Back when I was contributing to Castles & Cooks, I reviewed the original Numenera game in one of my first big book reviews. It will surprise no one that my interest in Cypher remains, so when Monte Cook Games announced an update of the Numenera core books I eagerly signed up. As they recently announced they sent copies out to backers so you guys are in for a shiny new review!
What Came Before
Let’s start with a look at the broad strokes of what differentiates this edition from the last one. The biggest one, of course, is that there are two books to buy this time. That’s a big change, but it’s important to remember that all of the stuff that you love in the original Numenera book is still covered in one place: Numenera Discovery, the subject of this review (Destiny will be covered in the future). This division actually works well for newcomers and veterans alike. I’ll talk about the benefit to veterans later in the review but for newcomers they can still buy a single book and have everything they need for many Numenera campaigns straight away.

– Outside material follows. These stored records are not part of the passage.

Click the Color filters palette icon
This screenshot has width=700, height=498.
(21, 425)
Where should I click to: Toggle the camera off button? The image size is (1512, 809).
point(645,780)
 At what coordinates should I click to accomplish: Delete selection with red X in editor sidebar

It’s also a big benefit that you can continue to use all of your Numenera supplements since the actual mechanics of the game are unchanged. Importantly, Numenera Discovery contains margin notes so that the core book page references for those supplements continue to work as well with a minimum of fuss (see this MCG update for more on that). There are also some cool mechanical updates in addition to editorial ones, including default cypher lists and player intrusions.
Default cypher and oddity lists are part of the equipment lists for types and they are just a list of special items that work well for that type. Glaives, for instance, might appreciate having a density module and a rejuvenator. Nothing stops you from rolling randomly but (first hand testimony here) sometimes you hate making a great character and getting random junk for your magical items.

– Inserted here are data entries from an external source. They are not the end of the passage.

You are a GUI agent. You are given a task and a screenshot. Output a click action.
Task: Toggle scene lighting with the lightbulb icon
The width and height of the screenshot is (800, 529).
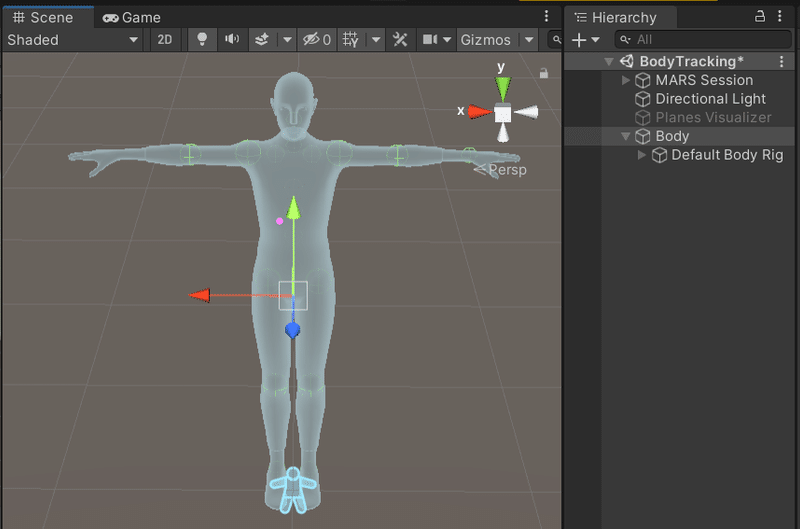202,40

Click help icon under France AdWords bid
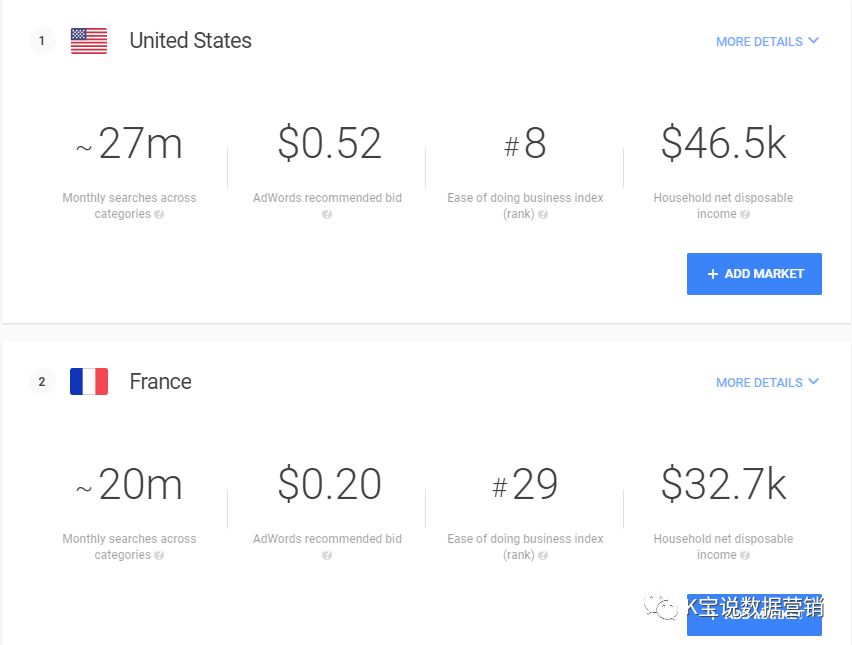(x=327, y=556)
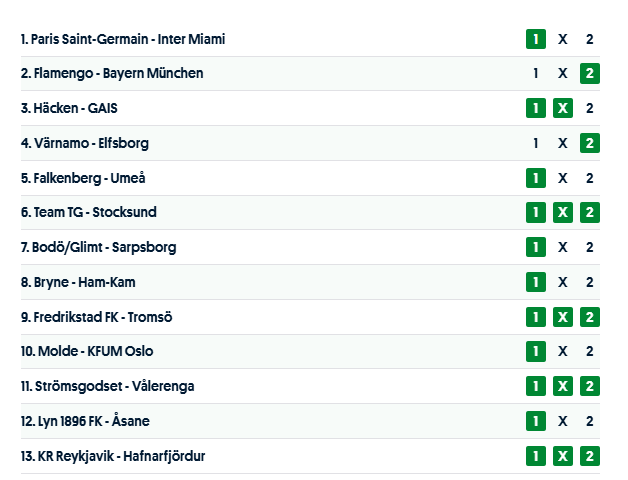Viewport: 628px width, 480px height.
Task: Deselect 2 for Flamengo - Bayern München
Action: [x=590, y=73]
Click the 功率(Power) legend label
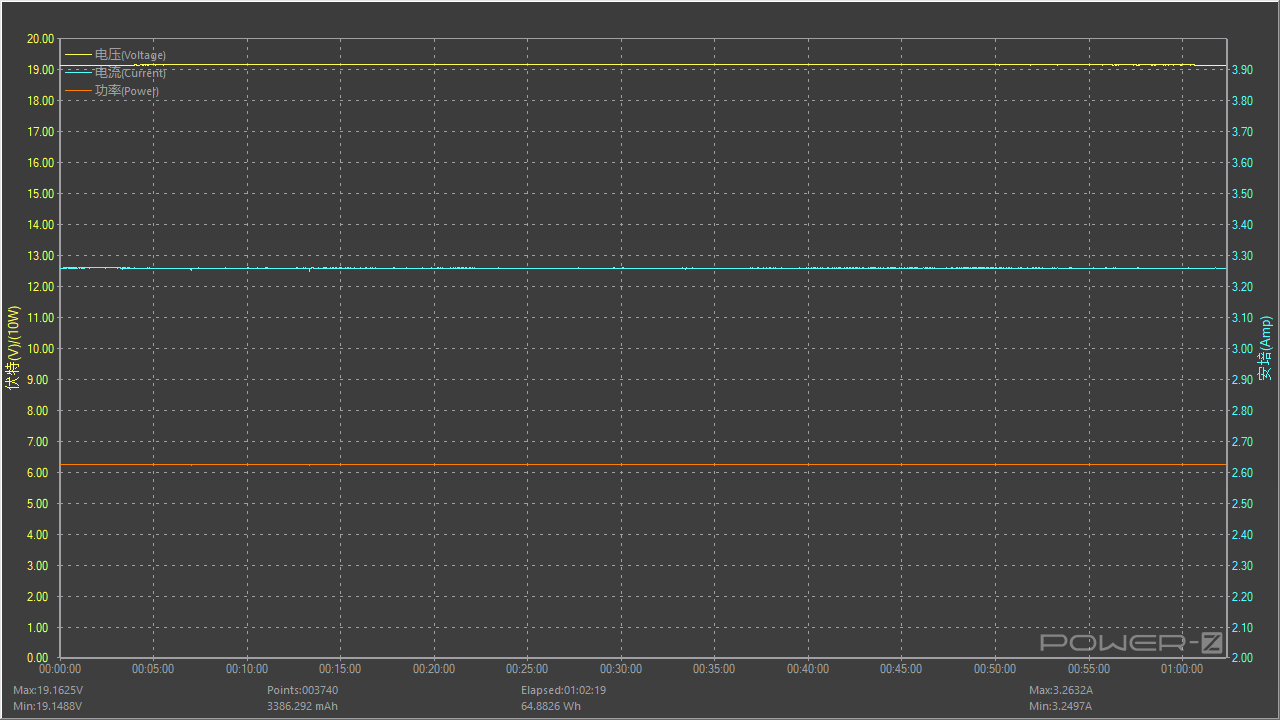The height and width of the screenshot is (720, 1280). (126, 91)
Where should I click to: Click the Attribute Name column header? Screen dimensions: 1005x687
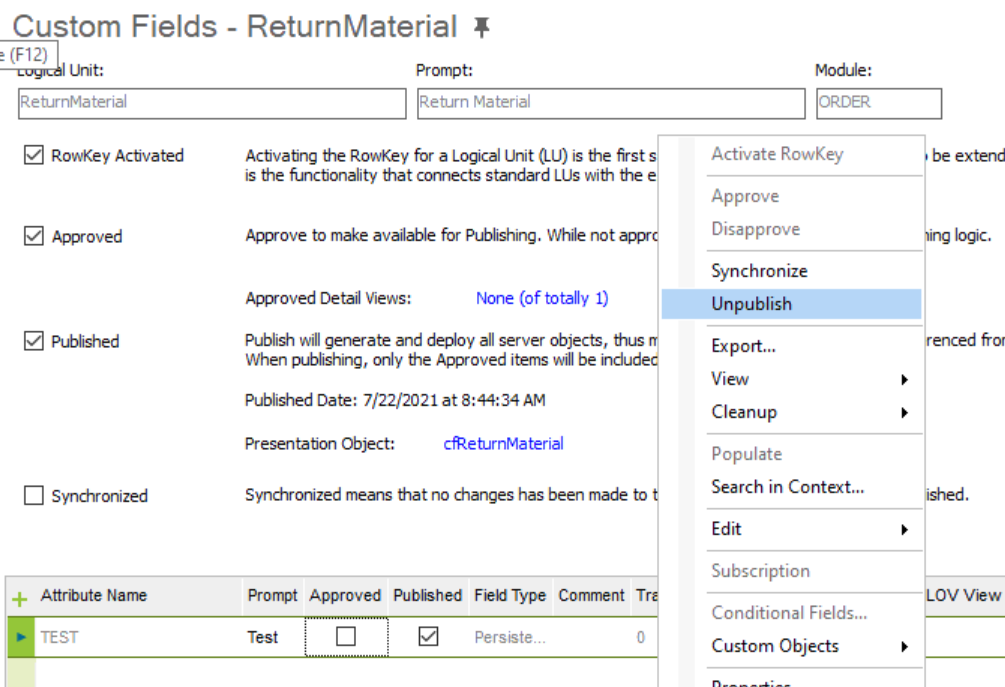(x=94, y=595)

The other broad strokes change, and also something that appeared in an MCG update, is the addition of player intrusions. Every type comes with a handful and they are a great idea that fits neatly into the game. GM intrusions have been in from the beginning, little obstacles that the GM can throw in the players’ way but that they can refuse by spending 1XP. Most Numenera GMs also listen to player suggestions for intrusions so this has never been one-sided but now there’s the option of players suggesting positive events in the game and giving up an experience point to make it happen. A nano might spend an XP to get a glimmer of insight, for example, or they might spend to have a cypher use against them malfunction in a way that really helps the nano out. It’s a tidy inclusion and one that deepens the game.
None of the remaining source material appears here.